Panel A) Chromosomal bands were separated by Pulsed-Field Gel Electrophoresis (PFGE) and stained with SYBR Green I. The bands from the G strain were numbered using Arabic numerals (1–19) as in a previous study (Souza et al., 2011) while capital letters (A – U) were used for clone D11, starting from the smallest band. Panel B) Diagrammatic representation of the molecular karyotypes of the G strain and clone D11. The rectangles represent a unique distinguishable band visualized after SYBR Green I staining. The thickness of the rectangles represents the proportional staining of each chromosomal band. The number and letter of chromosomal bands as well as their molecular weight are indicated to the left and right of each strip, respectively.

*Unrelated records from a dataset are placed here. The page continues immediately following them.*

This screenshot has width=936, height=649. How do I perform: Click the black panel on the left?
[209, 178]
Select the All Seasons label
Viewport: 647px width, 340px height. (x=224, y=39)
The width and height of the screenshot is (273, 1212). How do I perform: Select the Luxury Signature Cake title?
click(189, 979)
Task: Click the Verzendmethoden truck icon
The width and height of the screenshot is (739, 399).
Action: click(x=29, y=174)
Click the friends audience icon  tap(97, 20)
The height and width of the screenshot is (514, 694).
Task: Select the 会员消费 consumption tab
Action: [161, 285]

The chromosome distribution of clone D11 is quite dissimilar to that of the parental G strain. We defined 21 chromosomal bands in clone D11 ranging from 3.05 to 0.51 Mb: 13 megabase bands (3.05 to 1.05 Mb) and 8 intermediate bands (0.96 to 0.51 Mb). Most of the chromosome length polymorphisms were of small amplitude, and the absence of one band in clone D11 in relation to its reference position in the G strain can be correlated to the presence of a novel band migrating above or below this position. Compared with the parental G strain, the most polymorphic bands of clone D11 were bands U (3.05 Mb) and T (2.91 Mb), which were not found in the G strain. These karyotype profiles were reproducible, were obtained repeatedly and proved to be stable in continuous culture of isolates over several years (data not shown).

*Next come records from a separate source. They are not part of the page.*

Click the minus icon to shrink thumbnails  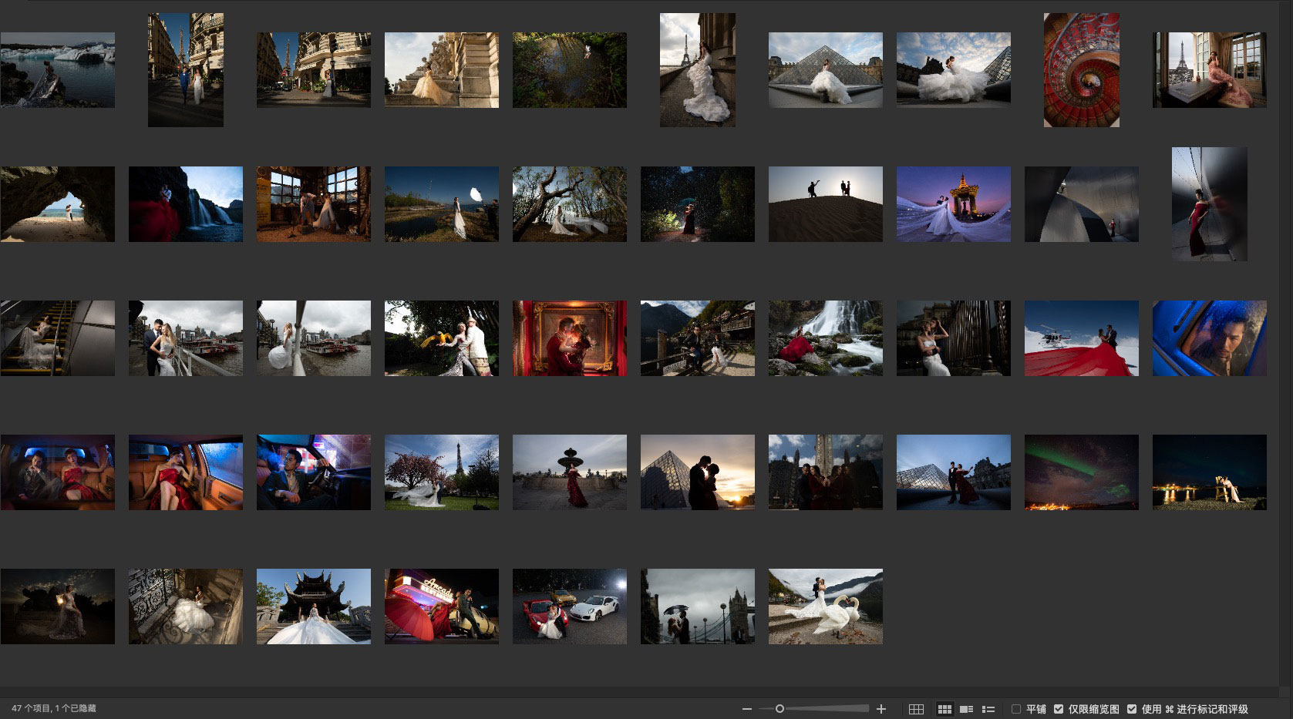pos(746,709)
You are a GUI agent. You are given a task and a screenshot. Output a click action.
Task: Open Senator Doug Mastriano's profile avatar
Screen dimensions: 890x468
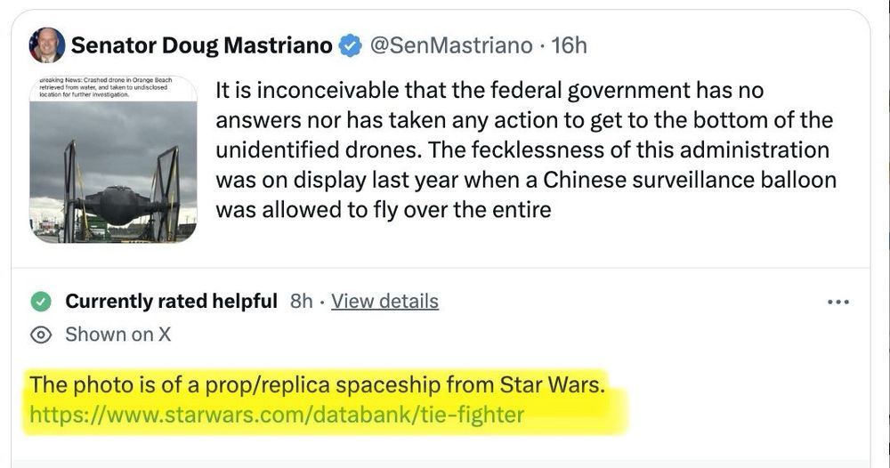[x=46, y=45]
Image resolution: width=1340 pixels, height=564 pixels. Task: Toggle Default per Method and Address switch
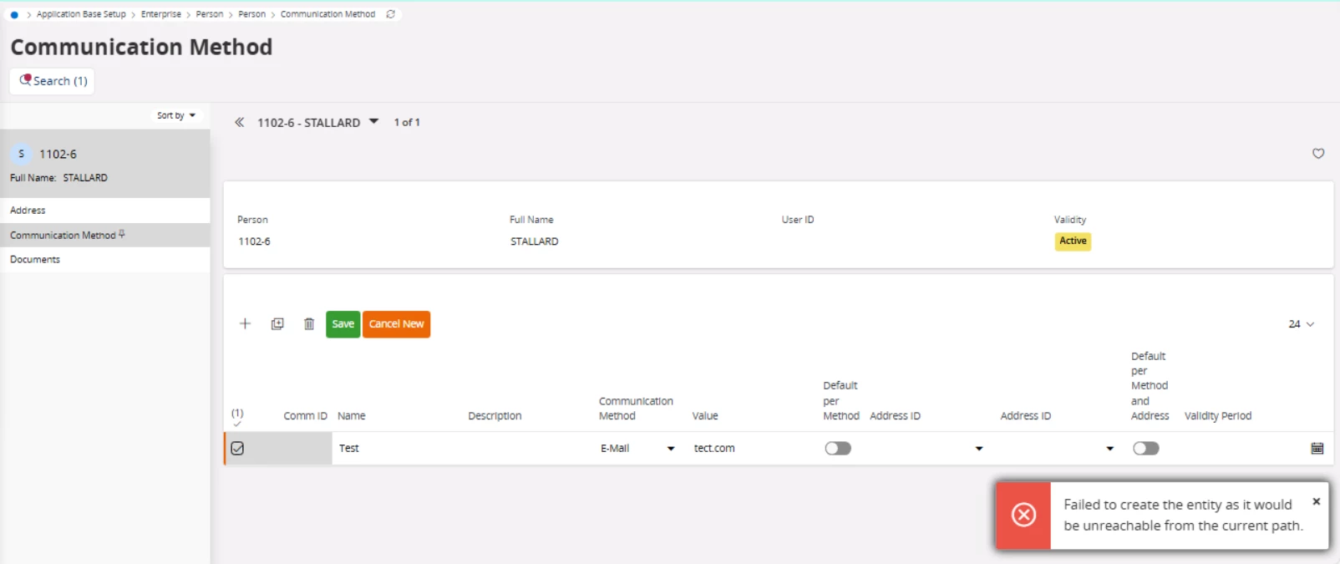(1145, 449)
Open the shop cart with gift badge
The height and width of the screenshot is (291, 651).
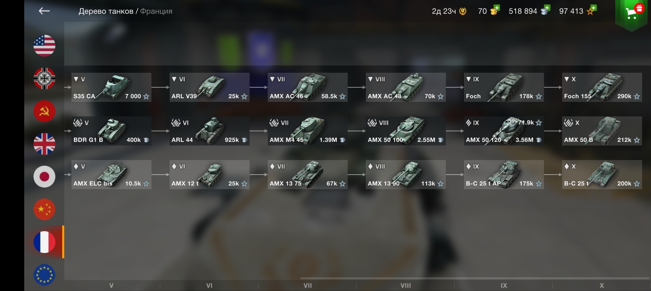[x=632, y=13]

To investigate variations in chromosome size, Southern blots were carried out and chromosomes that had been separated by PFGE were hybridized with a panel of cloned sequences (Table 1), including proteins and genes encoding ribosomal RNA, chromosome specific-markers and polymorphic repetitive sequences. The overall analysis showed distinct hybridization patterns represented by markers that hybridize to (i) one or more very similar-sized bands in both isolates (Figures 2 and 3); (ii) one band in the G strain and two bands in clone D11 or vice versa, with differences in size of up to 330 kb (Figure 4); and (iii) many bands generating a complex hybridization pattern (Figure S2).

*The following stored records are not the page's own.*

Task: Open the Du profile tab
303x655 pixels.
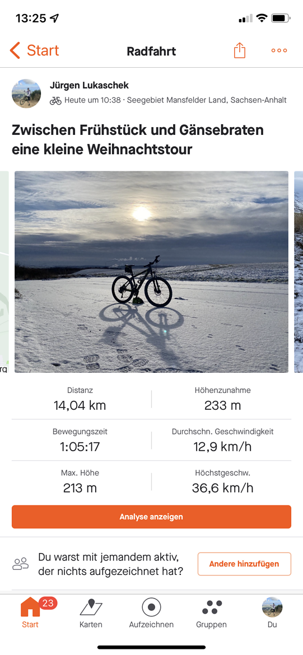Action: 272,614
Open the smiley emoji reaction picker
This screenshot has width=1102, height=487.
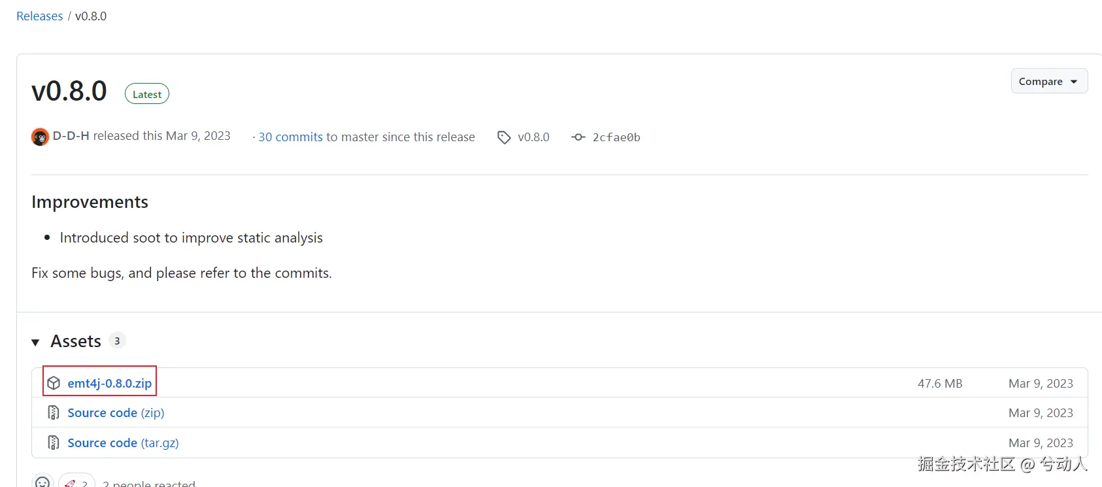pyautogui.click(x=42, y=482)
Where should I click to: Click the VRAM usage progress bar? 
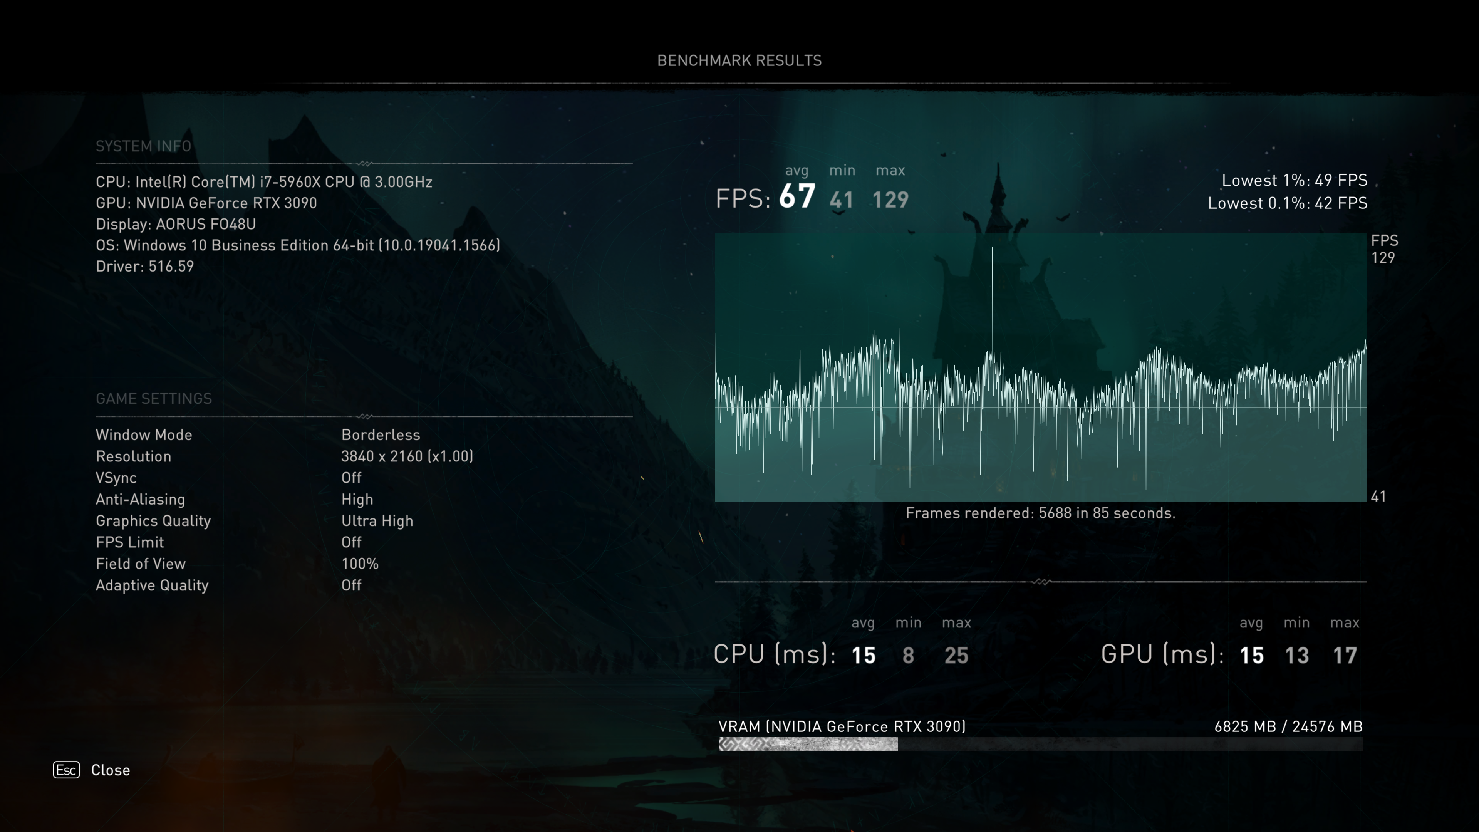pyautogui.click(x=1040, y=744)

Hybridization profile of specific chromosomal markers hybridized to one or more bands of similar molecular size in both isolates after chromosome separation by PFGE and Southern-blot hybridization. The markers used are TEUF0099, rDNA18S, TEUF0242 and ADC. Gene identification and GenBank accession number of each marker are shown in Table 1.
Selected markers belonging to in silico chromosomes TcChr37 (Panel A) and TcChr39 (Panel B) previously defined in clone CL Brener were mapped on chromosomal bands of the G strain and clone D11 separated by PFGE. The diagrammatic representation above each panel indicates the position of the markers on the in silico chromosome. Markers from TcChr37 are THTc, TEUF0001, TEUF0180 and delta-6. Markers from TcChr39 are XM_811753, H49, JL8 and ankyrin. Gene identification and GenBank accession number of each marker are shown in Table 1.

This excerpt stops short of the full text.